### Required task 1
In the listing below, repeat the lines from the line with "At what coordinates should I click to accomplish: Click" to the line with "click(1320, 54)", including both of those lines.

### Source excerpt
____

There are several significant issues Congress would face if it were to consider devolution. Among them are the following:


Surface Transportation Devolution

Introduction

Surface transportation "devolution" refers to shifting most current federal responsibility for building and maintaining highways and public transportation facilities from the federal government to the states. Devolution would involve reducing the federal taxes on motor fuels that currently provide most of the federal funding distributed to states and local transit authorities. States would then have the option of making up for the reduction in federal funding by raising state motor fuel taxes or providing funds from other sources, as they see fit. The federal government would maintain a much smaller program to meet limited purposes such as building and maintaining roads on federal lands and Indian reservations and providing funds for repairs after disasters. This program could be paid for either by appropriations from the general fund or by retaining federal motor fuel taxes at lower rates.

Devolution would reduce the scope of many of the requirements that are attached to the use of federal funds. Federal regulation and oversight of project construction, prevailing wage requirements, federal construction standards, and federal environmental regulation would no longer apply to surface transportation projects funded exclusively with state and local resources. Advocates of devolution contend that elimination of these requirements would reduce the cost of constructing transportation projects and speed their completion.

Arguments for devolution of surface transportation programs have emerged periodically since the administration of President Ronald Reagan.1 In 1987, devolution was recommended in a detailed report by the Advisory Commission on Intergovernmental Relations.2 However, Congress has given the states greater authority over the expenditure of federal highway funds in recent years, addressing one of the factors leading to calls for devolution. In addition, financial and policy concerns have deterred serious consideration of devolution proposals.

____

### Required task 2
From the text on surface transportation devolution, list the federal requirements it says would no longer apply to surface transportation projects funded exclusively with state and local resources.

____

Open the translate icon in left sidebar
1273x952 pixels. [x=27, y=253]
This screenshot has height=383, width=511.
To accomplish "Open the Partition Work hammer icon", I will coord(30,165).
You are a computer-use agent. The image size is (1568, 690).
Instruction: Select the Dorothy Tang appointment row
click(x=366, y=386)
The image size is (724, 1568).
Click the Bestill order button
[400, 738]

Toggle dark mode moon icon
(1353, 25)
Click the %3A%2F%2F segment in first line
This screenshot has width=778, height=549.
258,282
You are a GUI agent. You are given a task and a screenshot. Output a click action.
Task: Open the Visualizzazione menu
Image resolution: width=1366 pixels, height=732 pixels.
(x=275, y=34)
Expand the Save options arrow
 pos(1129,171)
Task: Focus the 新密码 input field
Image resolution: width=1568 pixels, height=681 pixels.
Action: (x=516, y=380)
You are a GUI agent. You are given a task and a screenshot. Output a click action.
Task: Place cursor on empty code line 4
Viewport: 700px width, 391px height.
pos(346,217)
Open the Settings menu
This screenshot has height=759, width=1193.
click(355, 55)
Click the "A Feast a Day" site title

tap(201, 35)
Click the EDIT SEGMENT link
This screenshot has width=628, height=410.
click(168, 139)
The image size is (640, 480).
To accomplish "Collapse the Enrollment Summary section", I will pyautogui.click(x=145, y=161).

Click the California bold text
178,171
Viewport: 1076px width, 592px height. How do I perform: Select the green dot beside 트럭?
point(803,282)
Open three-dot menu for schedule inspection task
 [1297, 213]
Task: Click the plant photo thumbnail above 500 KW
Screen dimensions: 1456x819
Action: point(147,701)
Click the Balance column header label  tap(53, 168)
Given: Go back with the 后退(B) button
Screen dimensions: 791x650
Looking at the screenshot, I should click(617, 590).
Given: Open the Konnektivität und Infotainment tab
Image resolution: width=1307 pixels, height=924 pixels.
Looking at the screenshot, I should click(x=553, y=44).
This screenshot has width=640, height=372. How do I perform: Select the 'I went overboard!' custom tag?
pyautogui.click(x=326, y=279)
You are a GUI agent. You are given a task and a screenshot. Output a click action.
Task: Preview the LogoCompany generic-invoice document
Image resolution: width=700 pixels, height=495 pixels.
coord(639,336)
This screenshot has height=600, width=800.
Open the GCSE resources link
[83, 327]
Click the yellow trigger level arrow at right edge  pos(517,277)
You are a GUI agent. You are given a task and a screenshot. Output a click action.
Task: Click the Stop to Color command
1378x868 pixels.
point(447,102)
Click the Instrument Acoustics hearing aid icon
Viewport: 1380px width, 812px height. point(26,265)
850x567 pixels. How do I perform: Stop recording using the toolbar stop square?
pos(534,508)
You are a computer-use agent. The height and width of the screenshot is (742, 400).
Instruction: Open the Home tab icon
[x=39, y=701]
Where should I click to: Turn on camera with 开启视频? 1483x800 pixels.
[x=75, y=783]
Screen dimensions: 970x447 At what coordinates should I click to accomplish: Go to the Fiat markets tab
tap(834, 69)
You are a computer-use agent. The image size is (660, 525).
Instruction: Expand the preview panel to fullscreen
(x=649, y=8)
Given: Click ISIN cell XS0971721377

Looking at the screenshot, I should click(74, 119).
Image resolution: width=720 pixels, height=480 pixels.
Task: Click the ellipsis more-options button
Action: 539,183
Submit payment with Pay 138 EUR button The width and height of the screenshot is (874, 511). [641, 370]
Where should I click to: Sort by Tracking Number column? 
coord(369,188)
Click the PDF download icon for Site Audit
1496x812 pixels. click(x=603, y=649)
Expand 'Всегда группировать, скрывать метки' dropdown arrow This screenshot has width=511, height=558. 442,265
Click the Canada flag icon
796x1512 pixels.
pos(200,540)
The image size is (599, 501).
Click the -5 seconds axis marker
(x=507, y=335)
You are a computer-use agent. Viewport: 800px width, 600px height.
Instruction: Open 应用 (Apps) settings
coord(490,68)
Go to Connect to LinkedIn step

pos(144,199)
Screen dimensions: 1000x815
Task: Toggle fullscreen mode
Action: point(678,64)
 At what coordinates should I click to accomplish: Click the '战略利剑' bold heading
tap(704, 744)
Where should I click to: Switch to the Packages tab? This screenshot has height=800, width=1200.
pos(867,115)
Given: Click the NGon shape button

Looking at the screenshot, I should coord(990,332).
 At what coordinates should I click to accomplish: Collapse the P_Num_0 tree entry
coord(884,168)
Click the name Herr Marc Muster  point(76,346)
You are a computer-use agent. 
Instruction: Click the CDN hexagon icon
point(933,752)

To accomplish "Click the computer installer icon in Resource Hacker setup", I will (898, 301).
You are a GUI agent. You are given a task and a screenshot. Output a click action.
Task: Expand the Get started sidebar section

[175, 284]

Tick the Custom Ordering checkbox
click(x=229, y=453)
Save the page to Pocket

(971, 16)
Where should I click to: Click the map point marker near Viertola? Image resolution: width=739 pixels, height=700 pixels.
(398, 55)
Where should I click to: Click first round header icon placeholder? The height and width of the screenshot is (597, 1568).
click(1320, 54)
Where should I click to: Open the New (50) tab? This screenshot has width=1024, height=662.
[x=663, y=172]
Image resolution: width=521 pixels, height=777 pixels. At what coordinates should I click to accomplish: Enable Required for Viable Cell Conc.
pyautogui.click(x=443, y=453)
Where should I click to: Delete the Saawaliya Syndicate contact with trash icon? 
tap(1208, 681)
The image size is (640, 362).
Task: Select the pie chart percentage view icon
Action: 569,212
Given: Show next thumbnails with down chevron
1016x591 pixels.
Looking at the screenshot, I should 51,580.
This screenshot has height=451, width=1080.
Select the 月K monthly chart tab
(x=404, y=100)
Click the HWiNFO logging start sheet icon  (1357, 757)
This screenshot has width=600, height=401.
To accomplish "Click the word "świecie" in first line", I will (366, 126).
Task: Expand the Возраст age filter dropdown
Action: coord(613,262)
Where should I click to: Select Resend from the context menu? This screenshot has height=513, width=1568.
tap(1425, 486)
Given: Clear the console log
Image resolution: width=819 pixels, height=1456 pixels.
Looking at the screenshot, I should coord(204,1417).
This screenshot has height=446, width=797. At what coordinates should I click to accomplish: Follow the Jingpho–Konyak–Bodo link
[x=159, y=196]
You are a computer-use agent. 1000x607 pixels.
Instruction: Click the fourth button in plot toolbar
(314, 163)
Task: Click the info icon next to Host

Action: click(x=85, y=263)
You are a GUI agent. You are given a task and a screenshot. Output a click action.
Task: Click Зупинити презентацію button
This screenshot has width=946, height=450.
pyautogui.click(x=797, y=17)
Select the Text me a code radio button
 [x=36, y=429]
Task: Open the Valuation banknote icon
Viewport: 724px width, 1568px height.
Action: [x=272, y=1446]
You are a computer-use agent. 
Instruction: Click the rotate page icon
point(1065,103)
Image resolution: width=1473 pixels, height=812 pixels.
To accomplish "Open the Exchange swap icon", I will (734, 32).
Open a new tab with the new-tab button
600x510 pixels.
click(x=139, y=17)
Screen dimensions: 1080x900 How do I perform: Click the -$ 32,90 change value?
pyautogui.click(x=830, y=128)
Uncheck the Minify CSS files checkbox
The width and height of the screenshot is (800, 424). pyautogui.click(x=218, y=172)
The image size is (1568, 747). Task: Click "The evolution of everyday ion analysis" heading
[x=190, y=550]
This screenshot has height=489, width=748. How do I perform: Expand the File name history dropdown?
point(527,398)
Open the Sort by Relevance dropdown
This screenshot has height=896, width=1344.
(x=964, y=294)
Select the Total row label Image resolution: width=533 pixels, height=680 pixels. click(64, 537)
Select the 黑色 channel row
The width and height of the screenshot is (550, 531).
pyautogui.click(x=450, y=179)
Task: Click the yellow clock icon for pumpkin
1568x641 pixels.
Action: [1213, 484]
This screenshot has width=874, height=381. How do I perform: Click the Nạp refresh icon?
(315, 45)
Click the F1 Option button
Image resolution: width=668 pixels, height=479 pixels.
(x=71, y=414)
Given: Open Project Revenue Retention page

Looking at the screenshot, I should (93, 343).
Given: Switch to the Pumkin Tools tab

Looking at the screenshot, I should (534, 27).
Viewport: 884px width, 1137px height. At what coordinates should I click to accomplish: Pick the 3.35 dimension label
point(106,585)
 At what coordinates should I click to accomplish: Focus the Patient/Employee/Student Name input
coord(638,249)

____

### Exercise response 1
 At what coordinates should I click to accomplish: Click the '战略利剑' bold heading
tap(704, 744)
Where should I click to: Switch to the Packages tab? This screenshot has height=800, width=1200.
pos(867,115)
Given: Click the NGon shape button

Looking at the screenshot, I should coord(990,332).
 At what coordinates should I click to accomplish: Collapse the P_Num_0 tree entry
coord(884,168)
Click the name Herr Marc Muster  point(76,346)
You are a computer-use agent. 
Instruction: Click the CDN hexagon icon
point(933,752)

To accomplish "Click the computer installer icon in Resource Hacker setup", I will (898, 301).
You are a GUI agent. You are given a task and a screenshot. Output a click action.
Task: Expand the Get started sidebar section

[175, 284]

Tick the Custom Ordering checkbox
click(x=229, y=453)
Save the page to Pocket

(971, 16)
Where should I click to: Click the map point marker near Viertola? Image resolution: width=739 pixels, height=700 pixels.
(398, 55)
Where should I click to: Click first round header icon placeholder? The height and width of the screenshot is (597, 1568).
click(1320, 54)

### Exercise response 2
- Federal regulation and oversight of project construction
- Prevailing wage requirements
- Federal construction standards
- Federal environmental regulation